▶ [WORK INSTRUCTIONS]
Reproduce the listing lines between the one holding "Task: Click the" and the one holding "tap(474, 553)", inclusive, with every "icon" renamed to "button" and nothing else changed.

▶ [GIVEN RECORDS]

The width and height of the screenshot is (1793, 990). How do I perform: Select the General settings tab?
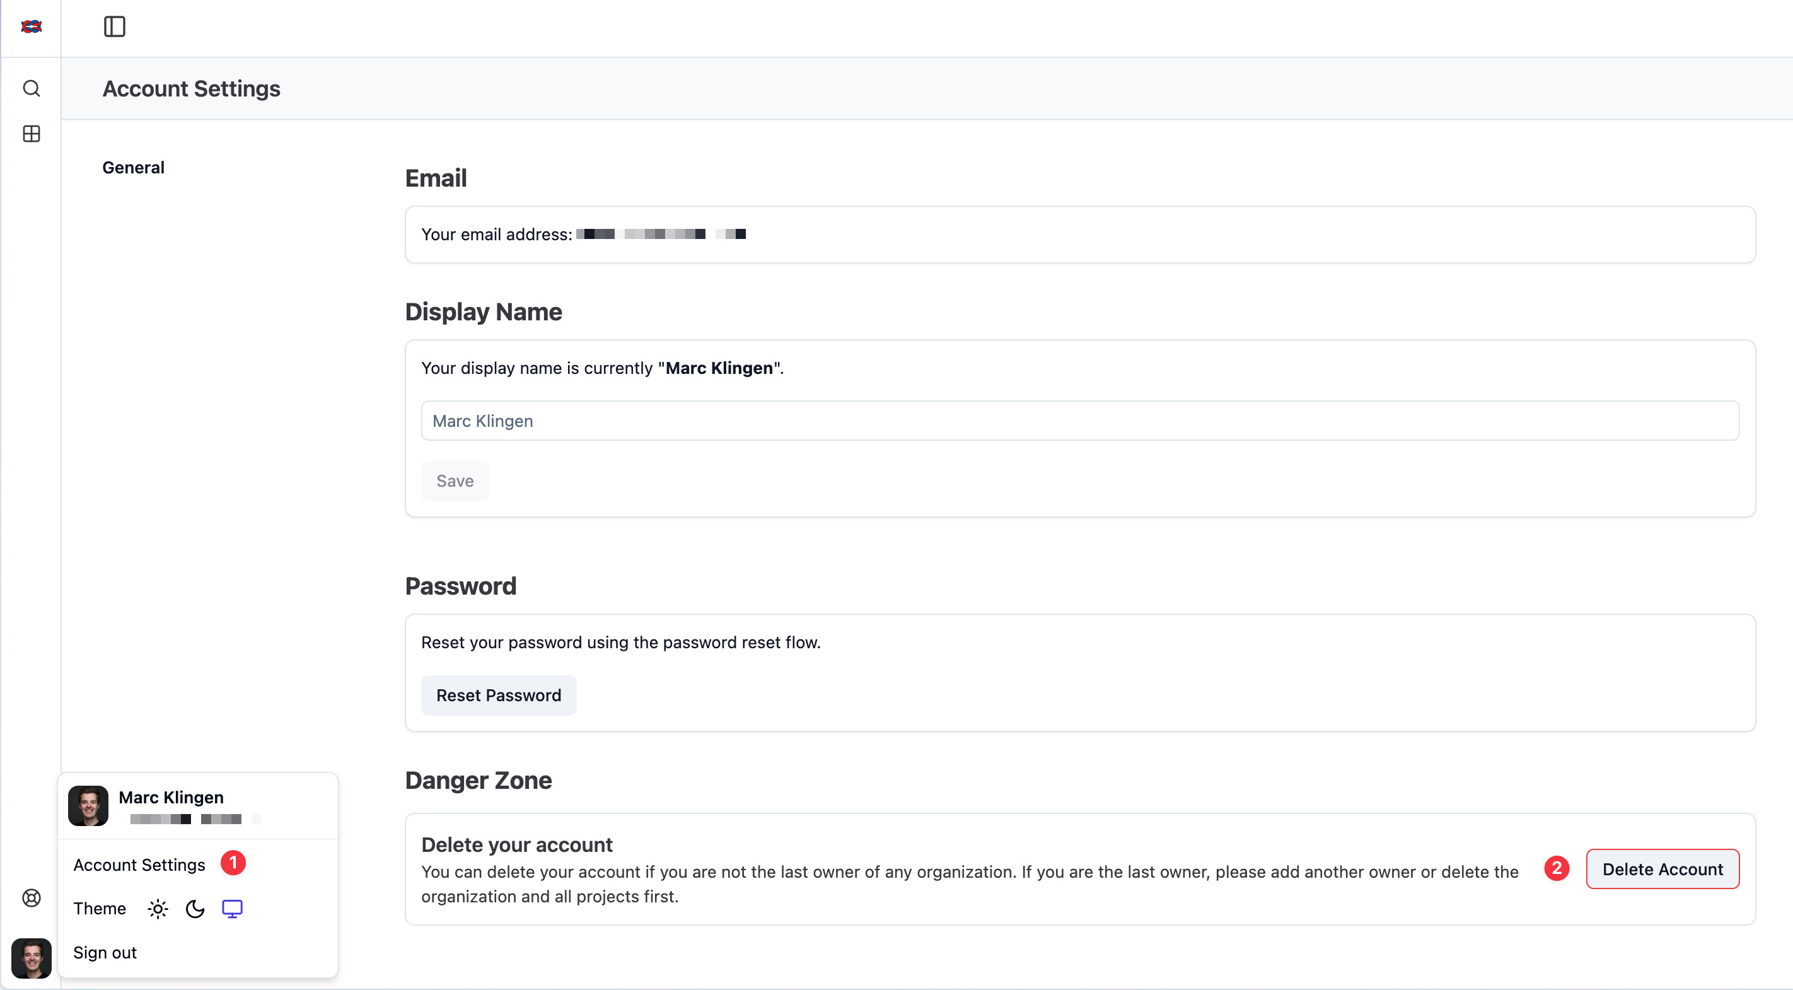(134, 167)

...

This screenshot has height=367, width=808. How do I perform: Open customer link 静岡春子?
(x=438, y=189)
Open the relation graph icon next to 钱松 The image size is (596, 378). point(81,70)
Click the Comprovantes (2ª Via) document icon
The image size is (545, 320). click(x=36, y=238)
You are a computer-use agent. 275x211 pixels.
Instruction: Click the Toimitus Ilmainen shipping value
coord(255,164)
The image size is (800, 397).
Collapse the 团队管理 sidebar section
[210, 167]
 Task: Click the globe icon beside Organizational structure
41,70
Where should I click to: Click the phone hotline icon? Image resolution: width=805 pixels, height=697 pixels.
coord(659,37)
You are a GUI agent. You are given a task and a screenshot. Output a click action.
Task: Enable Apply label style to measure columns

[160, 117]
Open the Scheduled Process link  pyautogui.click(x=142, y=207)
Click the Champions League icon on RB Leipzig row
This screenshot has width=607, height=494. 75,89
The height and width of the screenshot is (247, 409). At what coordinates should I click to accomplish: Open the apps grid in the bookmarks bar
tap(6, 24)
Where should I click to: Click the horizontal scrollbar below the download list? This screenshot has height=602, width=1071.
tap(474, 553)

...

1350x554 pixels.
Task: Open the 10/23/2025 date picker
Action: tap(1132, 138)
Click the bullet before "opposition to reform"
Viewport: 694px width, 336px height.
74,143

▶ [RESULT FOR THIS EXERCISE]
 Task: Click the globe button beside Organizational structure
41,70
Where should I click to: Click the phone hotline button? Image resolution: width=805 pixels, height=697 pixels.
coord(659,37)
You are a GUI agent. You are given a task and a screenshot. Output a click action.
Task: Enable Apply label style to measure columns

[160, 117]
Open the Scheduled Process link  pyautogui.click(x=142, y=207)
Click the Champions League button on RB Leipzig row
This screenshot has width=607, height=494. 75,89
The height and width of the screenshot is (247, 409). At what coordinates should I click to accomplish: Open the apps grid in the bookmarks bar
tap(6, 24)
Where should I click to: Click the horizontal scrollbar below the download list? This screenshot has height=602, width=1071.
tap(474, 553)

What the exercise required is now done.